Revising and Proofreading

Effective revision and proofreading are often what separate stronger papers from weaker ones. So make sure that you leave yourself enough time to transform your insights and ideas into a well-written, persuasive paper.

When you are ready to revise, please use the Writing and Revising Checklist. The following tips may also help!

  1. Take time away from your paper. After completing a draft, set it aside -- ideally for a day, but for a few hours at least. Do something else! It is far more productive to return to a draft with a fresh eye than to try to revise something you’ve just written: time off will help you see more clearly the gaps between your intended meanings and their written expressions, between what you wanted to say and what you actually said.
     
  2. Read your completed draft and imagine that you are someone else.

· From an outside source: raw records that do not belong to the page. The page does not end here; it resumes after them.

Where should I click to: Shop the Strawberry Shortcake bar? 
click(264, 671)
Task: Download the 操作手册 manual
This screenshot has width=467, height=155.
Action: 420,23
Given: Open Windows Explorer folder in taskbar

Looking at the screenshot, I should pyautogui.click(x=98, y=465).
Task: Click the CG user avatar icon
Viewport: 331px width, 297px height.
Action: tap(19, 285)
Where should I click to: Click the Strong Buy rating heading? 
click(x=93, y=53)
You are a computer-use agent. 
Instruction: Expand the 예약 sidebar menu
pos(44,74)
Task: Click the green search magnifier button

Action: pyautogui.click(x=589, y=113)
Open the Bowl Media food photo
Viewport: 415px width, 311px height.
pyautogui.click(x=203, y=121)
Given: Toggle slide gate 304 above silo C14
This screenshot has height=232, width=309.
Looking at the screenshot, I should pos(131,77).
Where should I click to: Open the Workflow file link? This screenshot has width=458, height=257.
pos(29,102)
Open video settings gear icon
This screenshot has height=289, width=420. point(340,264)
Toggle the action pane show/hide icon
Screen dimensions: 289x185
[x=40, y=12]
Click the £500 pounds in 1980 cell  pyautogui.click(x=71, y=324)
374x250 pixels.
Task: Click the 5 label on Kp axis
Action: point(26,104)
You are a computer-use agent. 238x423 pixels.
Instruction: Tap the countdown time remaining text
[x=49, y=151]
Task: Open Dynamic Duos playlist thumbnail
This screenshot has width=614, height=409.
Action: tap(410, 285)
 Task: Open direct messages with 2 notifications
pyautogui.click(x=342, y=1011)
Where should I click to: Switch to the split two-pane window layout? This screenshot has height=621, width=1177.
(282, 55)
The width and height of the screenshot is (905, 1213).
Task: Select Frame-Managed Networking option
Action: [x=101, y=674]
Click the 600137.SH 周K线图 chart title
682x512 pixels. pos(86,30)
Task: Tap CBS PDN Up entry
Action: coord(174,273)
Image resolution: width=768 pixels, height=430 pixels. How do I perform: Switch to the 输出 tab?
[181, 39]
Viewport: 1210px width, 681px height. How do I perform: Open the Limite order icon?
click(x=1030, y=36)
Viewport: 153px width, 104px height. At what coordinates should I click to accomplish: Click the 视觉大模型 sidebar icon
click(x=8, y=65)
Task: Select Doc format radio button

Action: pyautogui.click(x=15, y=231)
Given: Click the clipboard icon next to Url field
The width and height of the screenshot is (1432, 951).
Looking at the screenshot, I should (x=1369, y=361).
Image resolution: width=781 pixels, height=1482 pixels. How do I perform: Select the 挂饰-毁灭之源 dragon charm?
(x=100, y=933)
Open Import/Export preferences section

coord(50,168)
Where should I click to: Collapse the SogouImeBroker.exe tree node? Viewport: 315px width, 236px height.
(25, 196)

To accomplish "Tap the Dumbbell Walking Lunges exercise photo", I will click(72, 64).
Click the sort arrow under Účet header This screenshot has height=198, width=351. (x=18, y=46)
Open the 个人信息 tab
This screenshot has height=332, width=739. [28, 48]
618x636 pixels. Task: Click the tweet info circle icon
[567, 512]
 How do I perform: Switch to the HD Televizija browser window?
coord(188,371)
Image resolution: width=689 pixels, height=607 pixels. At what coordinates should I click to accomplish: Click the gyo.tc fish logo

Focus on the argument and the argumentation. As someone else, ask three questions: From the thesis statement, is it clear to you what the writer is going to try to persuade you to accept? Does the essay actually make the argument that the writer articulated in the thesis, or does it end up arguing something else -- maybe (hopefully!) something more complicated, challenging, and significant? Does the beginning of each paragraph give you a clear statement of its point and provide you with a transition that gets you from the point of the preceding paragraph to the point of the present paragraph? Now turn back into yourself and revise as necessary!
     
  3. Read your completed draft out loud and slowly, and listen to your writing, pausing only to mark passages that are awkward or for whatever reason just don't sound quite right. Then go back and revise them. (Another way to think about this tip: read with your ears, not with your eyes.)
     
  4. Get feedback from others: some students benefit from the Academic Skills Centre (905-828-3858), others from friends. All professional writers collaborate with other writers or editors, and you should make a habit of getting feedback from a variety of readers too. Readers can help you identify the areas of your paper that are unclear or need to be developed further. They can also make you aware of grammatical and stylistic problems, which are often highly idiosyncratic and therefore hard to identify on your own.
     
  5. Run a spellcheck. Then read your completed draft silently and slowly, carefully proofreading in order to see and catch any remaining typos, weird formatting or font changes, or any other visible problems that need to be fixed. Then fix them. (This time, in other words, read with your eyes, not with your ears. To help their eyes, some people like to print out their writing and proofread in hard copy, using a ruler, which they move down the page line by line, forcing the eyes to focus on discrete parts of sentences one at a time rather than on whole sentences.)
     
  6. Leave yourself enough time to transform your insights and ideas into a well-written, persuasive paper.